1.) Why did you decide to look into the case of Anthony Graves?
Graves’s conviction was overturned by a federal court in 2006. That’s unusual, and so I became interested in finding out more, particularly because it was a death penalty case. Graves was not released after his conviction was overturned; the original charges against him still stood, so he was transferred from death row to the Burleson County jail in Caldwell, Texas, to await retrial. I read up on his case, and my initial plan was to cover his retrial. But years passed, and his case never went to trial. By this spring, he had been sitting in the county jail for four years, so I began looking more deeply into his case.

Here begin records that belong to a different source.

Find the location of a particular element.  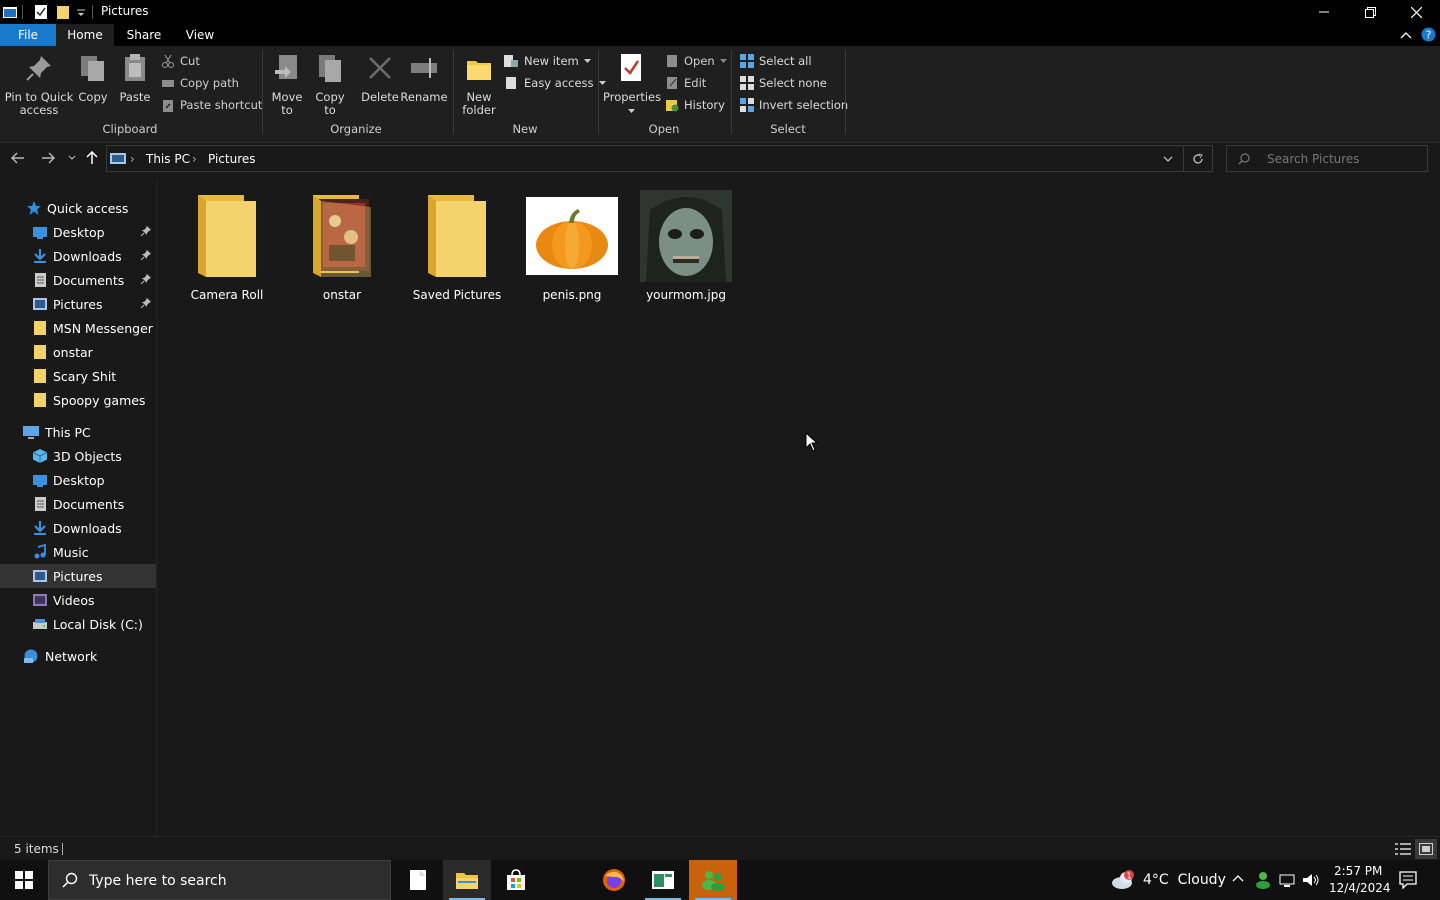

nav-quick-scary-shit: Scary Shit is located at coordinates (78, 376).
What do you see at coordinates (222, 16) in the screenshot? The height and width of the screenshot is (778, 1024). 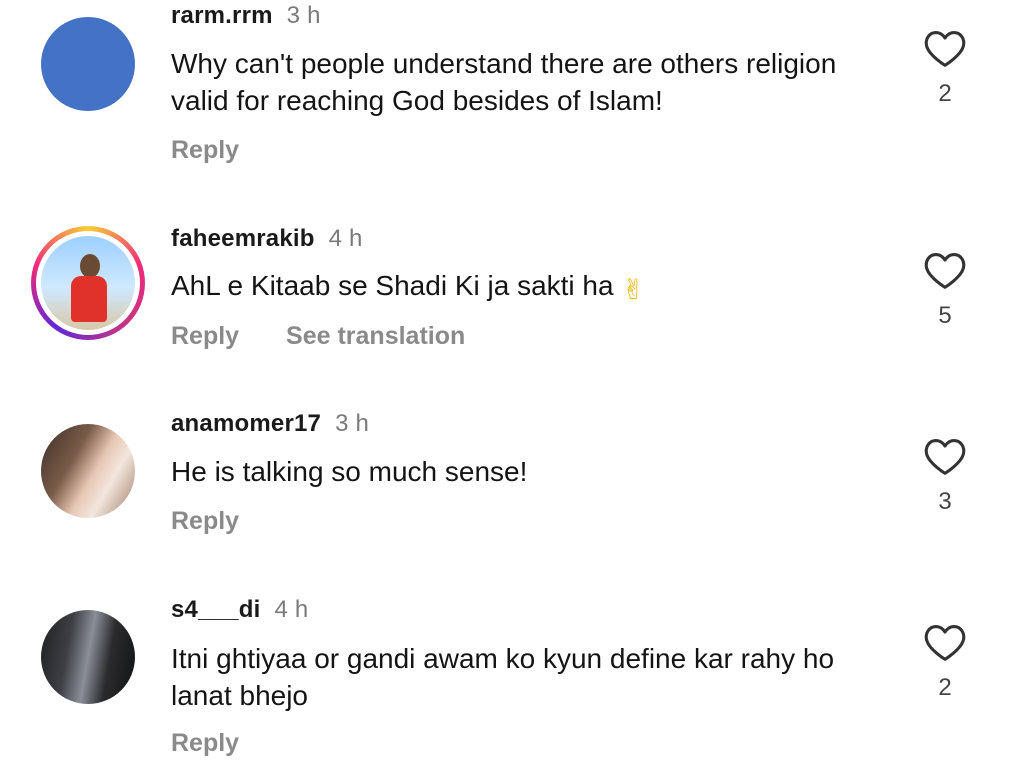 I see `username: rarm.rrm` at bounding box center [222, 16].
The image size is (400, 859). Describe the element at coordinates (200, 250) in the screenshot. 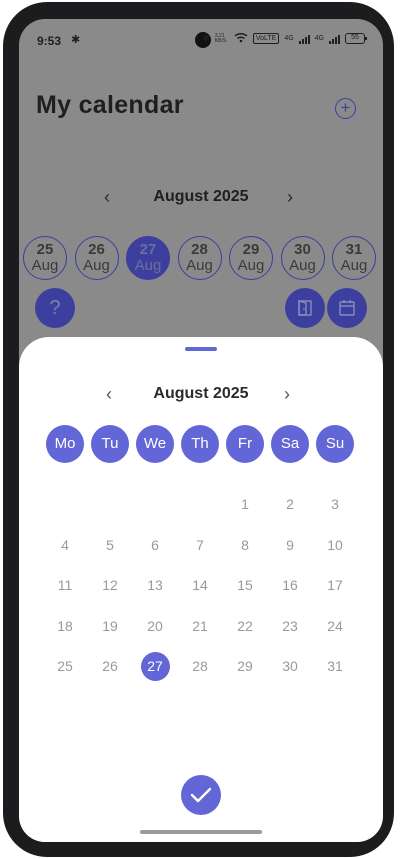

I see `day-number: 28` at that location.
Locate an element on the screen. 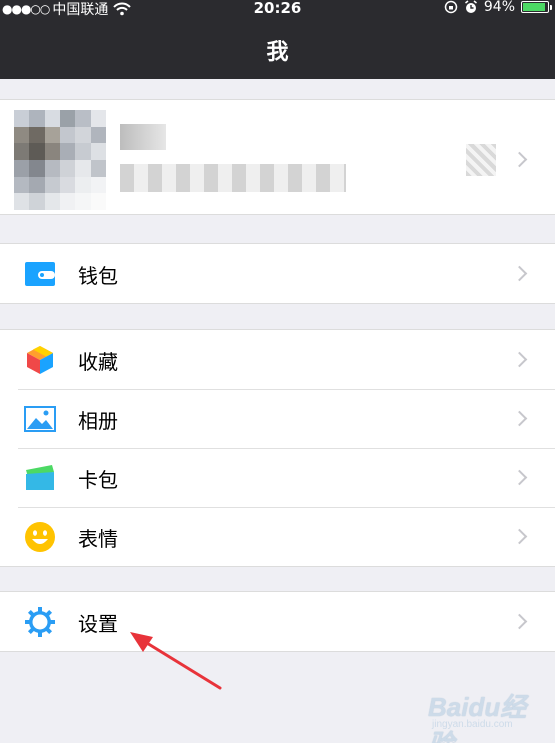 Image resolution: width=555 pixels, height=743 pixels. baidu-watermark: Baidu经验 jingyan.baidu.com is located at coordinates (488, 714).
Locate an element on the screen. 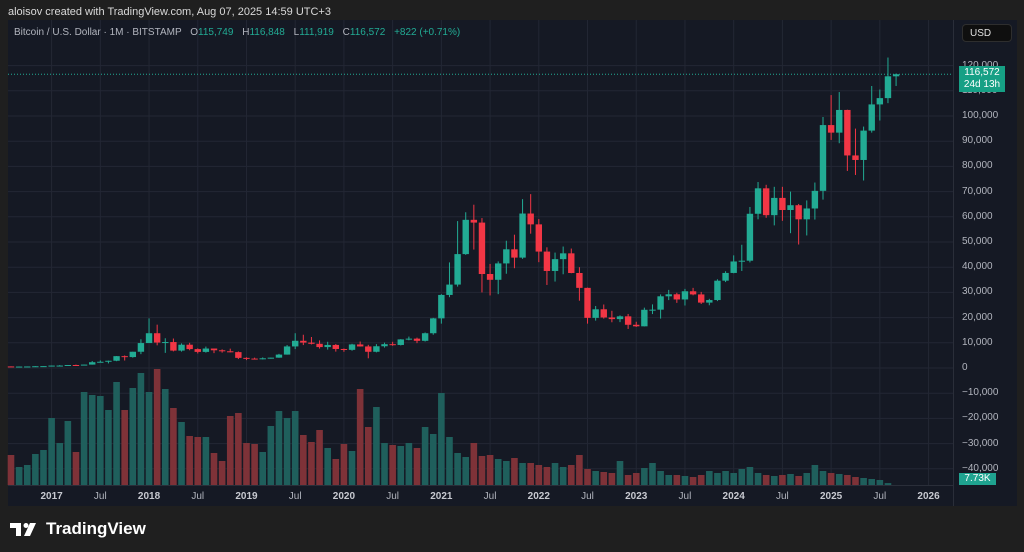 Image resolution: width=1024 pixels, height=552 pixels. price-axis-label: 80,000 is located at coordinates (978, 166).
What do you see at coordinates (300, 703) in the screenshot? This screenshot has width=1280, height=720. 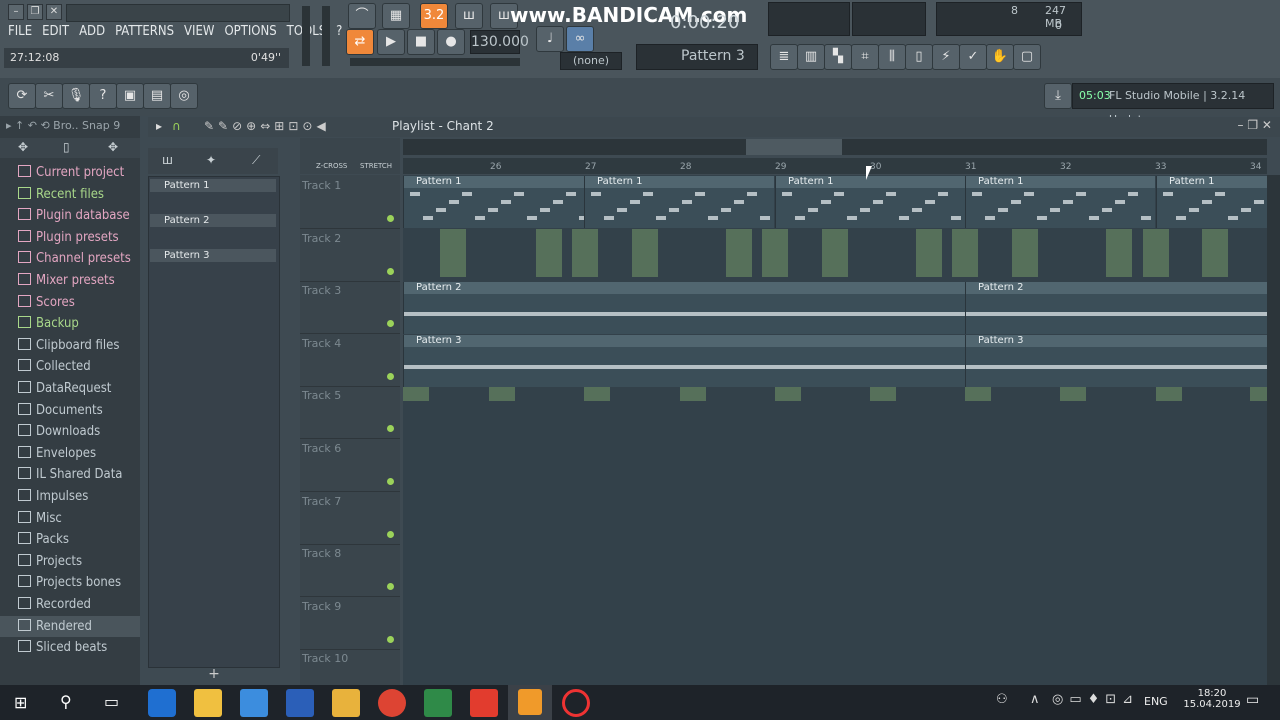 I see `word-icon` at bounding box center [300, 703].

2.) What surprised you as you did your research?
Graves had no motive. No physical evidence connected him to the crime. The only eyewitness who could place him at the scene of the murders was the crime’s prime suspect, Robert Carter, who later recanted his statements about Graves. It was hard to believe that anyone could be sent to death row based on the “evidence” in this case.

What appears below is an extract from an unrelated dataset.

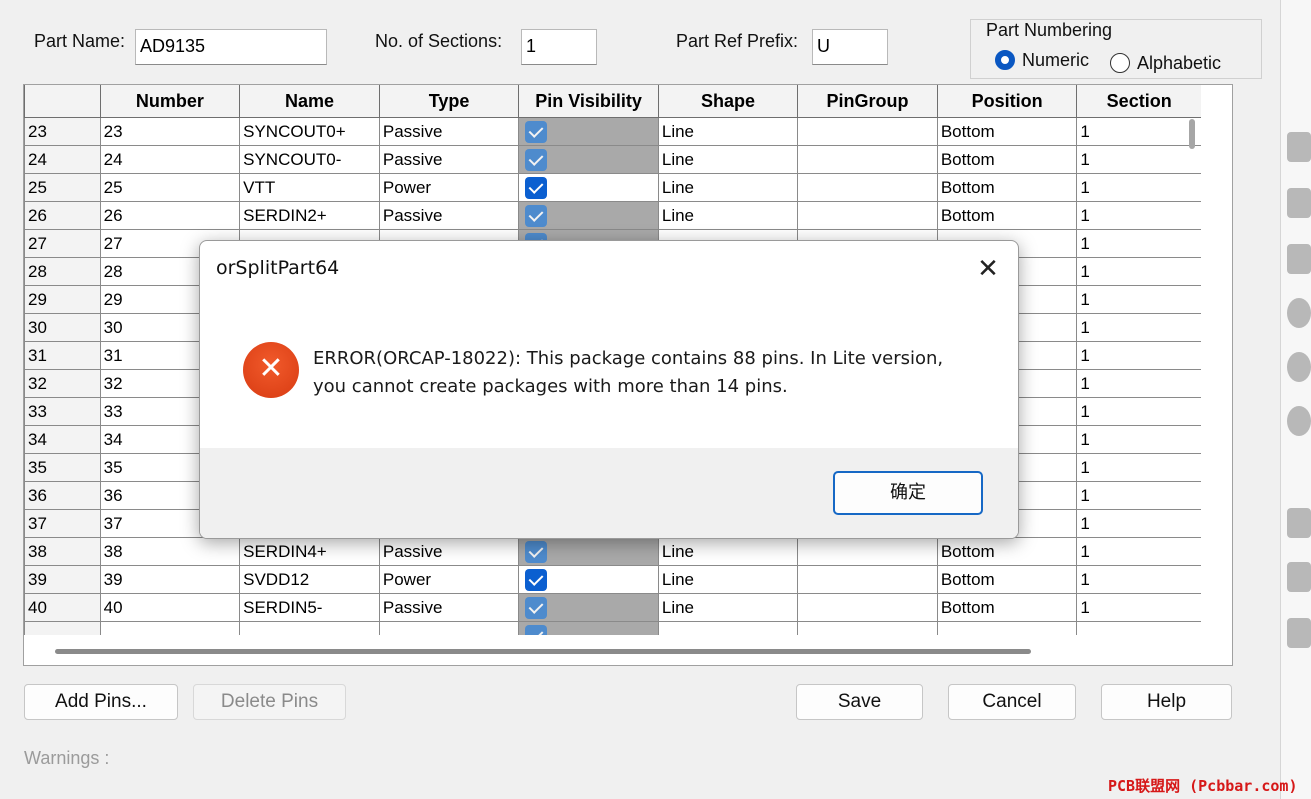 The image size is (1311, 799). What do you see at coordinates (170, 160) in the screenshot?
I see `cell-number: 24` at bounding box center [170, 160].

I began by reading through the entire case file, which took a while, since the case is eighteen years old. Then I interviewed people, including witnesses who had testified at
trial or who had talked to investigators shortly after this crime was committed. What was astonishing was that the more I looked at the case, the less sense it made.
The fact that Graves had nothing to do with this crime was only confirmed by the work of Nicole Casarez, who took an interest in his case in 2002. She had amassed an incredible amount of information on the case. She and her students at the University of St. Thomas in Houston had done a staggering amount of work. They never found a shred of evidence that led them to believe that Graves had any involvement whatsoever in this crime.
3.) What has the response been since you published it?
The article generated a lot of media coverage, particularly in Texas, and helped focus attention on Graves’s case. Incredibly, on October 27th, Burleson County district attorney Bill Parham dropped all charges and Graves was released from jail.
This fall, Parham and his special prosecutor, Kelly Siegler, re-investigated the case. They came to the same conclusion that Casarez came to, and then I came to: Graves was innocent. Parham was clear that he was not dropping charges because too many witnesses had died or because the evidence had become degraded. “There’s not a single thing that says Anthony Graves was involved in this case,” he told reporters. “There is nothing.”
4.) Is there something you wish you had room to include in the piece but could not?
Unless you sit and read the entire case file, it’s hard to grasp just how many bad actors there were in this case, or just how many times Graves was failed by the criminal justice system, all the way up through the appellate courts. I wish I could have included more of the court rulings in my article, but I was not writing a book. I also wish that I could
have written about Graves’s time on death row more extensively so that people could understand exactly how awful the past eighteen years of his life have been.
5.) Do you expect the outcome of this case to have any effect on the criminal justice system in Texas?
Days after charges were dropped, Governor Rick Perry commented that Graves’s release showed that “the system is working.” No commission has been set up to examine what went wrong in this case, and as far as I know, no legislation has been drafted that would rectify some of the systemic problems that contributed to Graves’s conviction. So unfortunately I don’t have a lot of faith that his release will result in any kind of reform.